Although both schools have their geographic rivals that they play every year-UK-Louisville and Carolina-Duke are two of the showcase games in college basketball-fans view the rivalry with the bitterness usually reserved for a local foe.
In 1997, Carolina missed the chance for a championship game showdown with the Wildcats in Indianapolis by suffering a Final Four semifinal loss to Arizona. As the Heels left the court, some Kentucky fans in the boisterous Wildcat contingent at the HoosierDome held up signs that read "Another Carolina Choke." The scene repeated itself a year later, as Utah prevented a championship game for the ages by dispatching Vince Carter, Antawn Jamison, and the rest of the Heels in the semifinals. Once again, Wildcat fans seemed almost as delighted with Carolina's loss as they did with their own squad's victory.
At the same time the teams were preparing to resume their battle on the hardwood, the rivalry moved onto the recruiting trail. West Charlotte High's Jason Parker was one of the most sought-after basketball prospects in the class of 1999. A lifelong Tar Heel fan, Parker wanted to wear Carolina blue so much that he attended Fork Union Military Academy for a year in order to shore up his academic credentials.
Transcript questions complicated the situation, however, and once he was told that a scholarship no longer awaited him in Chapel Hill, Parker instead attended Kentucky.
Although the situation was the subject of countless paragraphs of newsprint in 2000, two years later it hardly looks worth the fuss. Parker suffered a knee injury that cost him one season in Lexington, and when the Wildcats return to the Smith Center this winter, he won't be with them-Tubby Smith booted him off the squad for an unspecified violation of team rules. Parker has since landed at the University of South Carolina, where he will play for Dave Odom, a coach who unsuccessfully recruited him to Wake Forest after UNC told the 6-foot-8 forward he would not be admitted.

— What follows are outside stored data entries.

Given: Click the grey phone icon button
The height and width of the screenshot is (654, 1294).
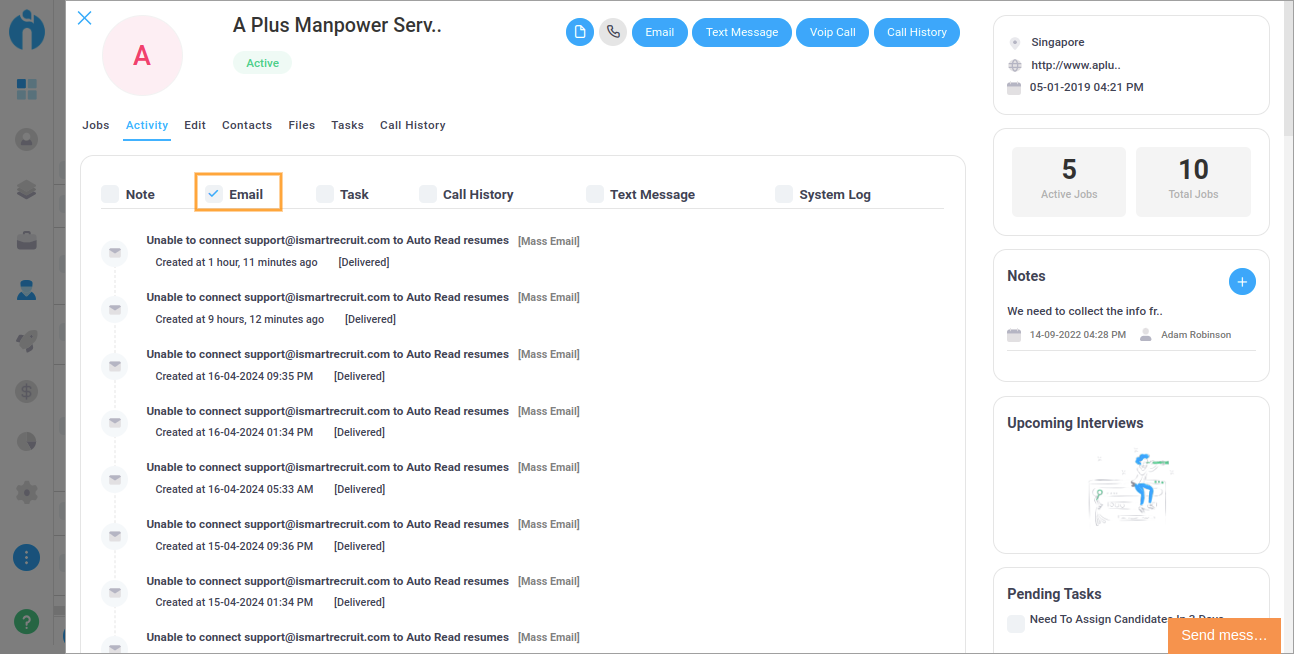Looking at the screenshot, I should 613,32.
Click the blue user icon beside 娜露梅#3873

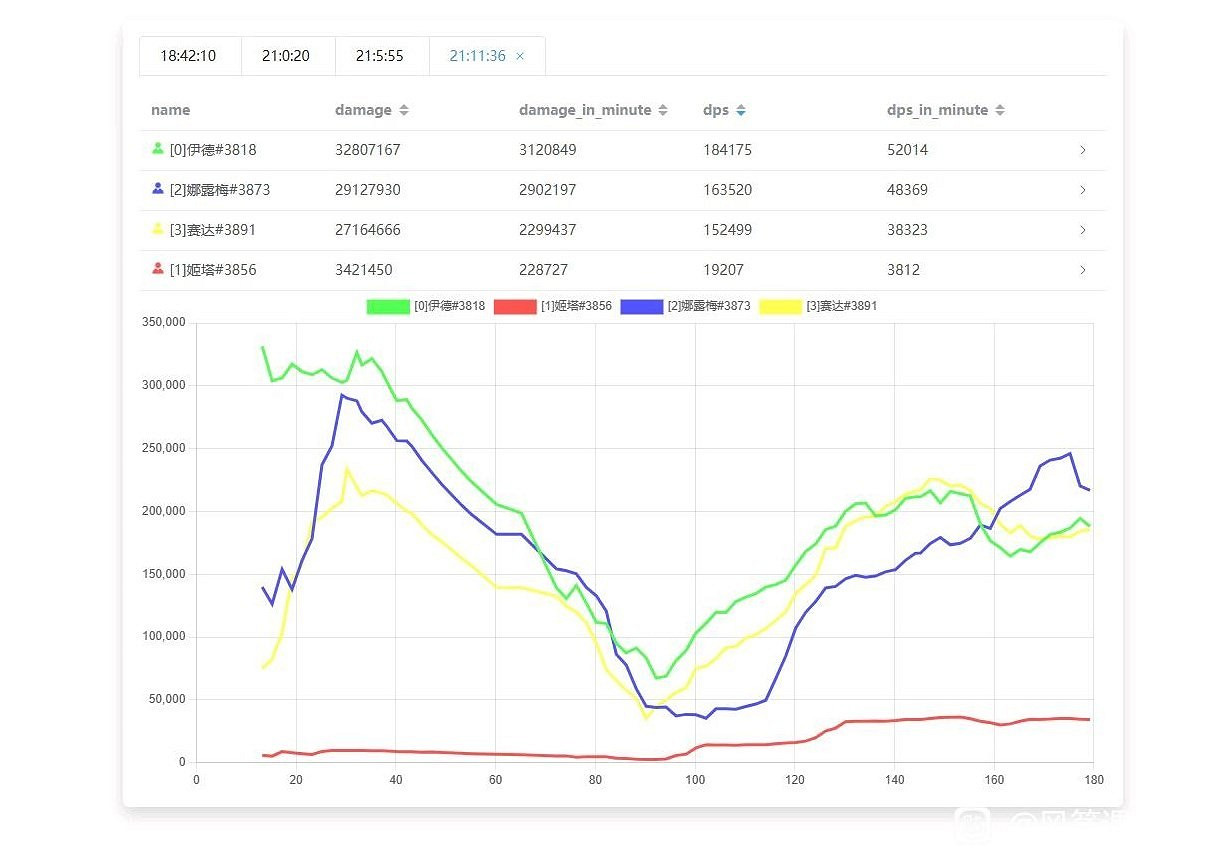[157, 189]
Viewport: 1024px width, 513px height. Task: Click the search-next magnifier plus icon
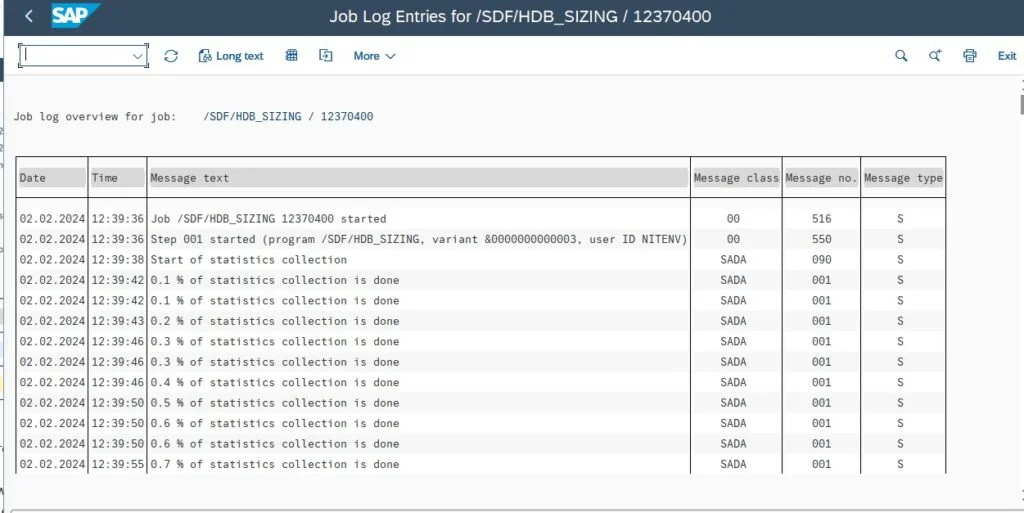pos(935,56)
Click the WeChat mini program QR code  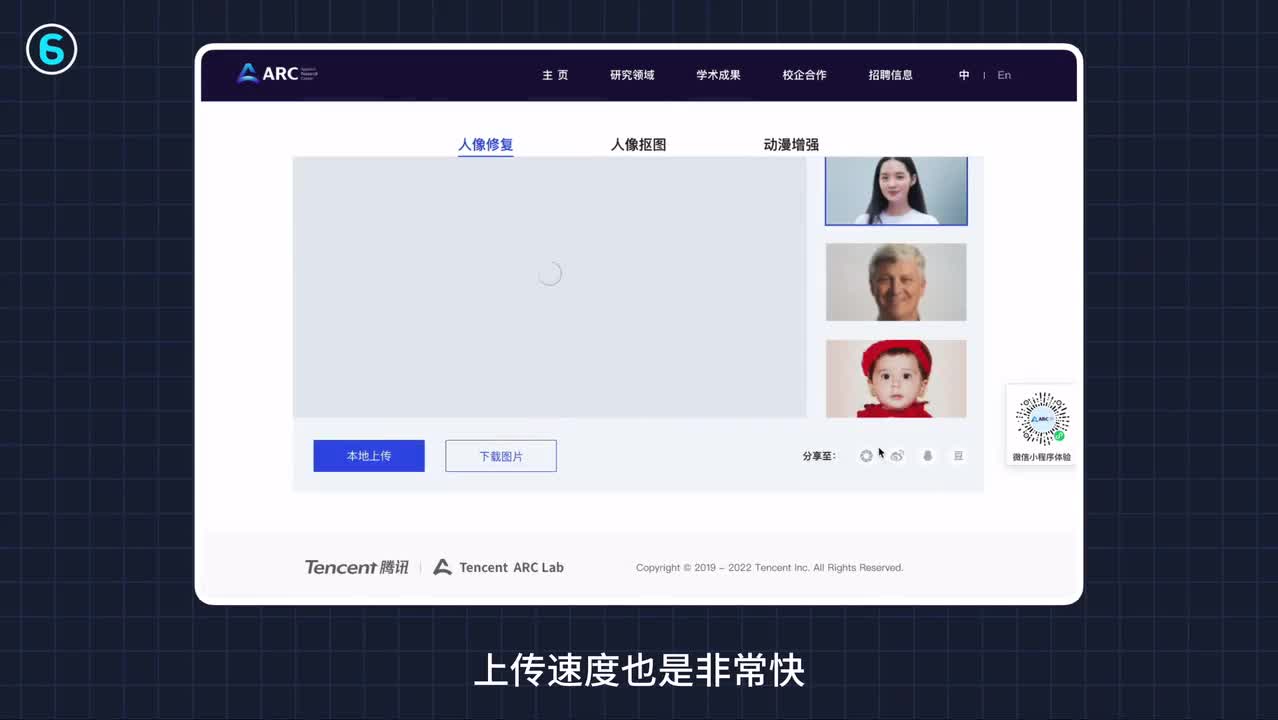(x=1042, y=419)
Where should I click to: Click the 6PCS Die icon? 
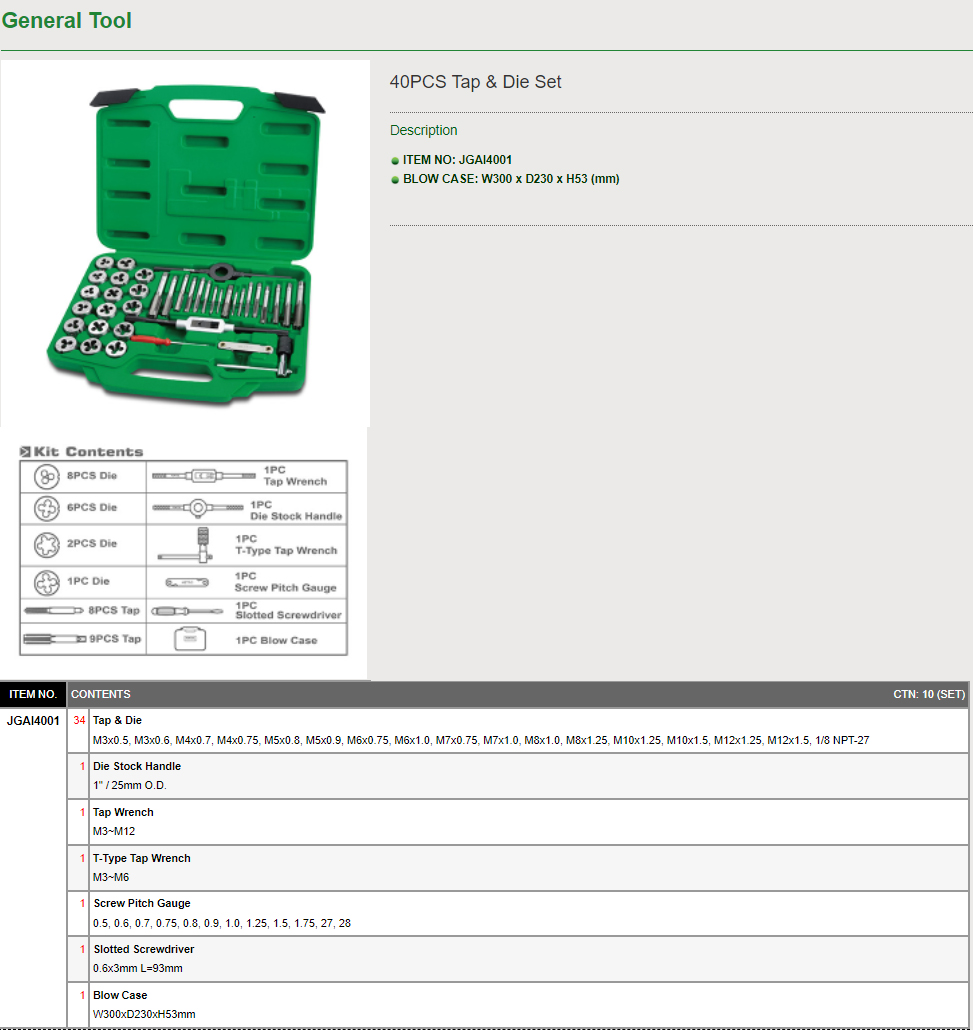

With the Parker saga as prologue, the teams returned to the court during the 2000 season. Kentucky was 1-3 at the time, but the Wildcats broke a six-game losing streak to the sixth-ranked Tar Heels by posting a 93-76 win at the Smith Center. With Carolina still without point guard Ronald Curry and post presence Julius Peppers, they stumbled to a dismal shooting performance in the debut of the new student riser seats put in before the game in an effort to improve the Smith Center atmosphere.
"I want to apologize to the fans, the students," Matt Doherty said after the game. "The atmosphere was great."
The atmosphere was similarly raucous twelve months later when UK's Tayshaun Prince lit up Rupp Arena with six first-half three-pointers on the way to a 79-59 victory over the struggling Tar Heels. Prince hit shots from nearly everywhere on the court, and Carolina contributed 19 turnovers to the cause.
"I wasn't going to let turnovers affect the way I play," mercurial sophomore Brian Morrison perplexingly said after coughing up the ball an astounding seven times. His coach, perhaps cognizant of the effect the disregard for the basketball was having on his team, didn't see things quite the same way.
"I'm concerned about the decision-making and the turnovers," Doherty said after the game. "We need to stop hurting ourselves. You can credit the defense sometimes, but you also have to give credit to ourselves for those turnovers, too."
One year later, Morrison is gone and the more sure-handed Raymond Felton is the new caretaker of the basketball. The names and faces have changed, but the Carolina-Kentucky rivalry burns as hot as ever.